理想郷について考えたことはあるか。
人が理想郷と呼ぶこの世界で、僕は毎日のように考える。本当にこの世界は理想郷なのだろうか、と。
確かに他の世界に比べ、争いはなく、平和であると言えよう。意見を言うのも、行うのも自由だ。
縛るものなど何も無い。法律という他の世界にあるらしい、制限するものもこの世界にはない。
それでも平和なのは、この世界が停滞した世界だからなのだろう。進化しない代わりに、平和を得た。この世界は本当に、理想郷なのだろうか。
僕はこの答えをこれからも考え続けていく。.........たとえ、その結論が何を生み出すのだとしても。
言葉はいらない、ただ……認めて、欲しかった。
言葉などなくてもいい。ただそこに、そこに僕はいるのだと。この身体は決して作り物ではないと、幻ではないと認めて欲しかった。
誰も僕に気づかない。気づいていても知らんぷり。僕は存在しているのか。誰からも認められず、そこにあるだけのものは存在していると言えるのか。

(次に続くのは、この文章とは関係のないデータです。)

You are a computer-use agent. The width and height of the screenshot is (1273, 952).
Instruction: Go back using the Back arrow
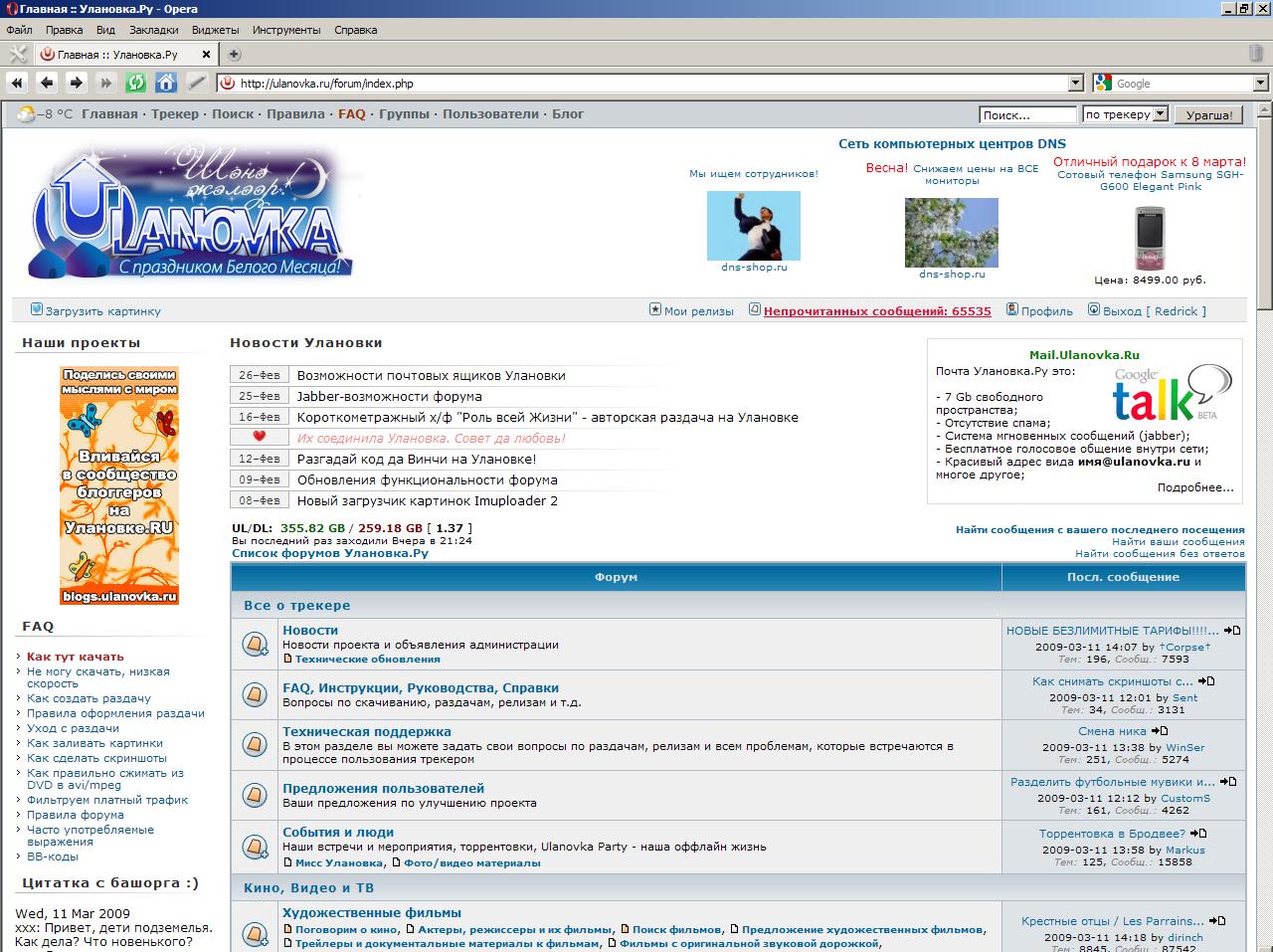click(47, 83)
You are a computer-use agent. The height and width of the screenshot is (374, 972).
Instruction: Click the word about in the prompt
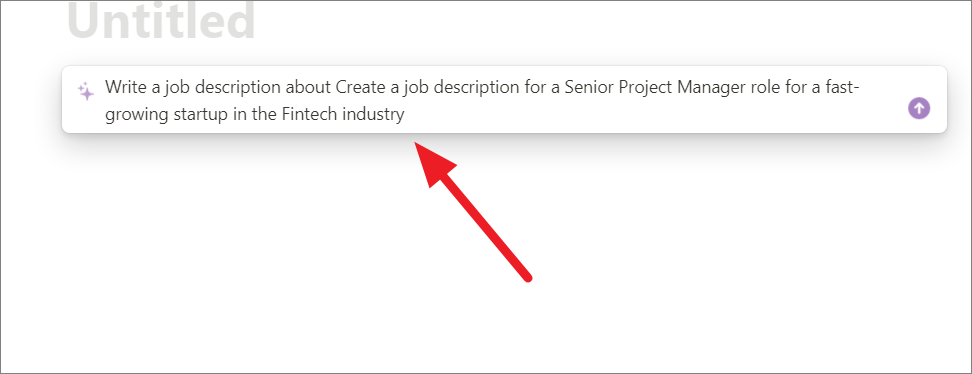pos(309,87)
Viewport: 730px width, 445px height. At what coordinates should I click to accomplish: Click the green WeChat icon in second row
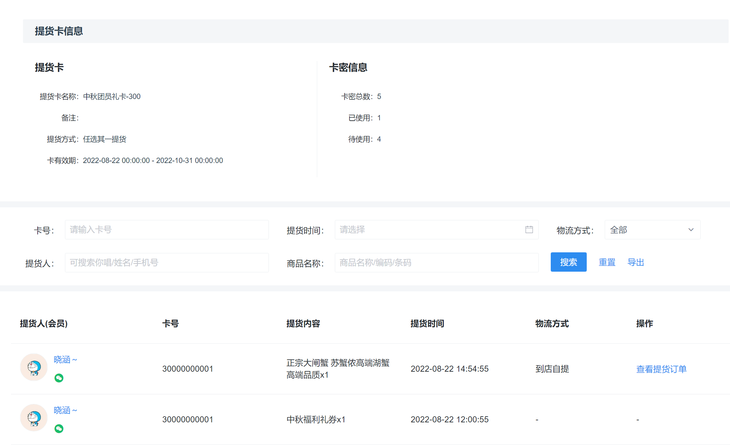click(59, 429)

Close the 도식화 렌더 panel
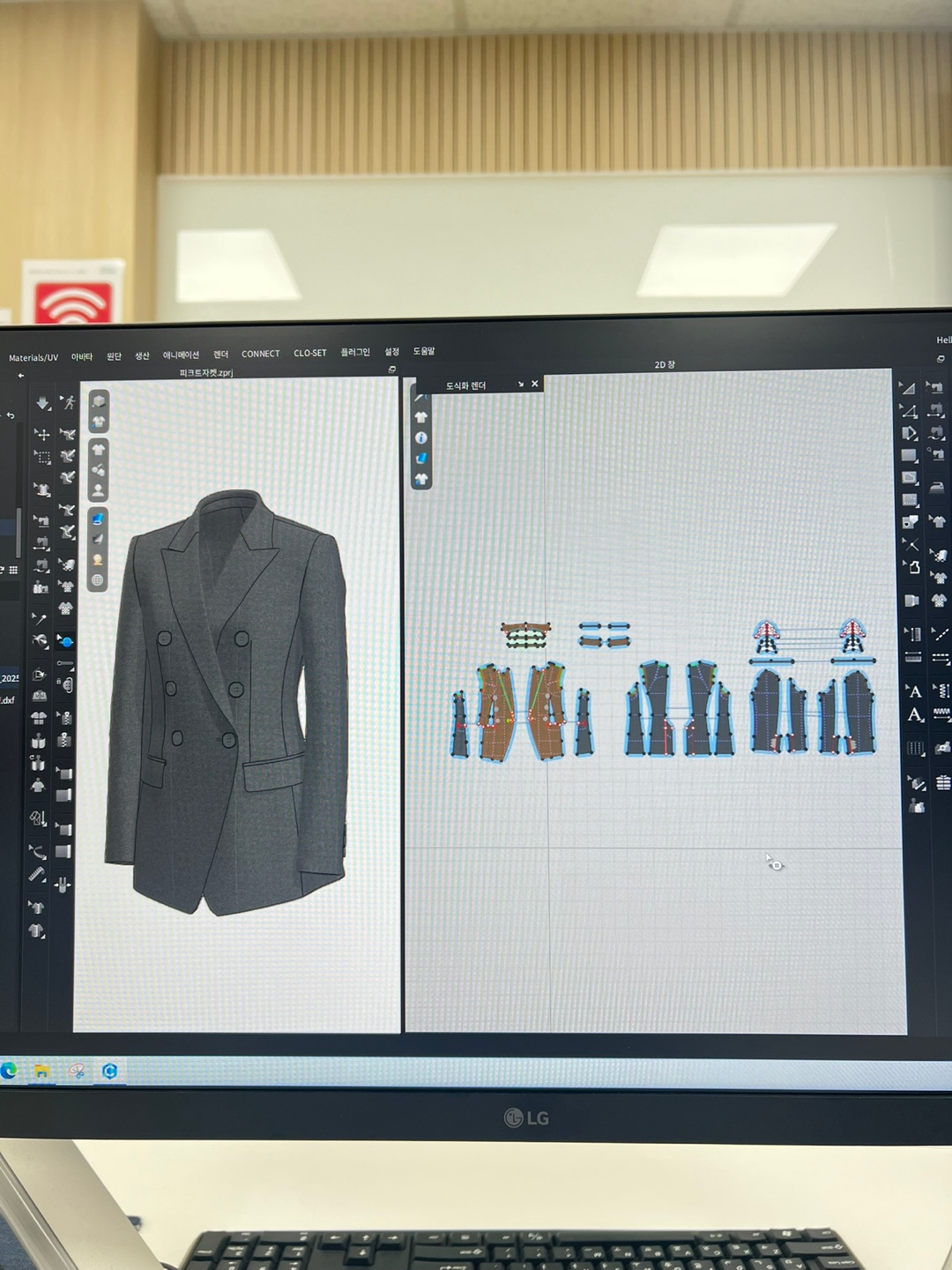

今日も僕は、ただ………認めてくれる人を、探し求める。
目が覚めるまでに
あなたの目が覚めるまでに部屋を片付けておこう。庭に花を植えておこう。食事を用意しておこう。あなたが気になっていた小説も買っておこう。
いつ目覚めてもいいように、全てを整えておくから。
早く、目を覚まして。
目が覚める前に、私が死んでしまわぬように。
病室
今日も目が覚めた時見るのは白い天井。もう、自室の天井を見ることは叶わないらしい。
普通なら、悲しく思えるはずのそれも僕にとってなんともない。
ただ、あの時の返事をしていないことだけが心残りだ。
でも、きっともうすぐできるだろう。今日こそは、君も迎え入れてくれるだろうから。
20××/〇/△
僕の心臓はもう動かない。やっと、君に会えるね。
少年は、同じ病室でかつて死んだ少女の名を口にして、息を引き取ったという。
明日、もし晴れたなら
今日も雨、昨日も雨。きっと明日も雨だろう。この終わってしまった世界で青空を見ることはきっと叶わない。けれど、明日、もし晴れたなら。もし晴れたなら、いつもより遠くまで行ってみよう。きっと何も残っていないけれど、それでも青空がそこにあったなら。それだけで世界は輝いて見える。なんて、昨日も思って、一昨日も考えて、結局晴れたことは無い。母も、青空を見た事はないらしい。祖母の小さな頃は一日中晴れていた日もあったそうだ。今ではただの一時さえ、晴れることは無い。
もしも、明日晴れたなら。その日は遠くまで行ってみよう。